Bloque de texto:
▼▼▼
La recientemente celebrada festividad del libro ha gozado de un éxito renovado y de una gratificante capacidad de convocatoria. Como en los buenos tiempos.

Siempre es excelente noticia que la palabra bien trabajada, y se supone que en todo libro lo está, conquiste la calle, esa calle tan sometida a las voces soeces, al improperio y a la miseria expresiva; algo antaño exclusivo de la jerga chabacana y que hoy se ha trasladado a numerosas tertulias en los medios de comunicación. Una jerigonza que transita soberana por parques y avenidas para terminar colándose con arrogancia hasta en la más preciada intimidad.

La capacidad verbal del ser humano, sea escrita u oral, nos distingue desde los tiempos más ancestrales y camina unida a nuestra sed de un futuro mejor, basado en la fuerza de la razón y no en los argumentos de la fuerza. Un mañana de justicia y energía vital, como la que desbordan esos ancianos, trocados actores provisionales en la pieza teatral La vida vivida y por vivir, promovida por el Museo de la Universidad de Navarra. O Emilia Nájera, la primera abuelita vacunada contra el covid, que tan bella y confiadamente supo expresar su gratitud hacia los servicios sanitarios. Siempre es un placer escuchar a comentaristas como Pilar Cernuda, ejemplo en el uso de la palabra, que nos acompaña para saborear con armonía la verdad y su afán de justicia y rectitud. Y es una gran satisfacción saludar el debut como escritora de Ana María Ruiz, la enfermera que en plena pandemia montó una biblioteca en el hospital de campaña de Ifema y que ahora nos traslada su experiencia sanadora, afirmando que los libros no solo hacen volar la imaginación, sino que también salvan vidas. La palabra es hermosa. Debiera serlo en todo tiempo y ocasión. Ojalá que quienes regalan rosas el Día de San Jorge, lo hagan también durante todo el año.
▲▲▲
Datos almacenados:
▼▼▼
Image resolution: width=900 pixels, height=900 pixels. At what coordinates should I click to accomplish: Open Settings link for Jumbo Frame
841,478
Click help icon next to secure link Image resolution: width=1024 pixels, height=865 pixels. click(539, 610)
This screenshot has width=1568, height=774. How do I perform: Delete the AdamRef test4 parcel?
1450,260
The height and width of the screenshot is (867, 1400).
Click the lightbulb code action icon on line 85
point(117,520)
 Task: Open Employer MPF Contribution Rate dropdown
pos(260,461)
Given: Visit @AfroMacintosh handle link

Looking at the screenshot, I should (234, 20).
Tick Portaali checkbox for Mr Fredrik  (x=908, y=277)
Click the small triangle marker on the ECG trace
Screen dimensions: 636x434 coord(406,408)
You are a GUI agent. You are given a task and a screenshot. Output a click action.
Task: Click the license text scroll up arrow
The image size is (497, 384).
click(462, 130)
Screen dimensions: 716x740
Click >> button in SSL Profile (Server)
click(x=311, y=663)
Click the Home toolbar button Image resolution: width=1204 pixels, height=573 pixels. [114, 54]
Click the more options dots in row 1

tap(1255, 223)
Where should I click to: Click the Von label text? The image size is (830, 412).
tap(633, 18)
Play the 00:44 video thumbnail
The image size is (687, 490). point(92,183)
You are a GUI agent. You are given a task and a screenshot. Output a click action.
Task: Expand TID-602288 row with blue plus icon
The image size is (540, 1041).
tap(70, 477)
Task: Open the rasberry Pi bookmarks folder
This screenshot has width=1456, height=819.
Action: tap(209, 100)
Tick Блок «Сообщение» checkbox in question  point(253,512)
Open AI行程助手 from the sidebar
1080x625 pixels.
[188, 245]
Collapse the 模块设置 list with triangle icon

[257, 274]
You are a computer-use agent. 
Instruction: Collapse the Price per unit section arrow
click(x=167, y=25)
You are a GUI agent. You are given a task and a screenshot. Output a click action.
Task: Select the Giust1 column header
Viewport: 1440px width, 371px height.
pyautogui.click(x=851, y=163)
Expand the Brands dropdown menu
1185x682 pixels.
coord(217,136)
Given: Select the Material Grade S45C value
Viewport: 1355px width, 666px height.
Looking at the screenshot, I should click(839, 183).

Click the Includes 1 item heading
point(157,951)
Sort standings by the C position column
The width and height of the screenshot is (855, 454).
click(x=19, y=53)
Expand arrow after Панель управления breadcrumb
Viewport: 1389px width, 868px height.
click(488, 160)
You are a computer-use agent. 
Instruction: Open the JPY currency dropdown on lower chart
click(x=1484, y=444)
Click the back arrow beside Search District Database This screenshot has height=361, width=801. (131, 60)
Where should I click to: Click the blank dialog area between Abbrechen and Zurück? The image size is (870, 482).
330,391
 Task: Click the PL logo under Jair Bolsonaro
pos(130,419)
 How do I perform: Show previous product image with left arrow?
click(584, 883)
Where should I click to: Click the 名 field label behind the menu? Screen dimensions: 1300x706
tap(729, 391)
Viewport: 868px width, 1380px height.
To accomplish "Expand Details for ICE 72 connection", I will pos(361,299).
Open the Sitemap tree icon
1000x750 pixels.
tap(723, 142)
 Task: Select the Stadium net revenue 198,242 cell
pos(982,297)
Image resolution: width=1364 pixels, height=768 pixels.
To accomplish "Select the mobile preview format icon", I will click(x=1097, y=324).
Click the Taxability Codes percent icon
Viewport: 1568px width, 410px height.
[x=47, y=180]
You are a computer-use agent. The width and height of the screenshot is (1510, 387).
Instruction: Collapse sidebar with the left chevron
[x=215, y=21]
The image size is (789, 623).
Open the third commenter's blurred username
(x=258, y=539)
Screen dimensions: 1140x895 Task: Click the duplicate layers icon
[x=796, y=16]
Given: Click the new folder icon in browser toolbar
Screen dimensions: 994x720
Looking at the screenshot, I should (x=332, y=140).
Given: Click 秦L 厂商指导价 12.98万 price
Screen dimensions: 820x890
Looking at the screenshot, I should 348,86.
▲▲▲
Tareas del ejercicio:
(1) Enumera todas las personas que el bloque de texto menciona con nombre y apellido.
(2) Resume en forma de lista el párrafo del bloque de texto que comienza con «La capacidad verbal del ser humano», conservando sus datos principales.
(3) Reproduce el fragmento del bloque de texto comprendido entre "Siempre es excelente" y "más preciada intimidad.", ambos incluidos.

Resultados del ejercicio:
(1)
- Emilia Nájera
- Pilar Cernuda
- Ana María Ruiz

(2)
- La capacidad verbal, escrita u oral, distingue al ser humano desde tiempos ancestrales y va unida a la búsqueda de un futuro mejor basado en la razón y no en la fuerza.
- Unos ancianos actúan en la obra teatral La vida vivida y por vivir, promovida por el Museo de la Universidad de Navarra.
- Emilia Nájera, la primera abuelita vacunada contra el covid, expresó su gratitud hacia los servicios sanitarios.
- Pilar Cernuda es un ejemplo en el uso de la palabra.
- Ana María Ruiz, la enfermera que montó una biblioteca en el hospital de campaña de Ifema durante la pandemia, debuta como escritora y afirma que los libros también salvan vidas.
- La palabra es hermosa y debería serlo siempre; ojalá quienes regalan rosas el Día de San Jorge lo hagan todo el año.

(3)
Siempre es excelente noticia que la palabra bien trabajada, y se supone que en todo libro lo está, conquiste la calle, esa calle tan sometida a las voces soeces, al improperio y a la miseria expresiva; algo antaño exclusivo de la jerga chabacana y que hoy se ha trasladado a numerosas tertulias en los medios de comunicación. Una jerigonza que transita soberana por parques y avenidas para terminar colándose con arrogancia hasta en la más preciada intimidad.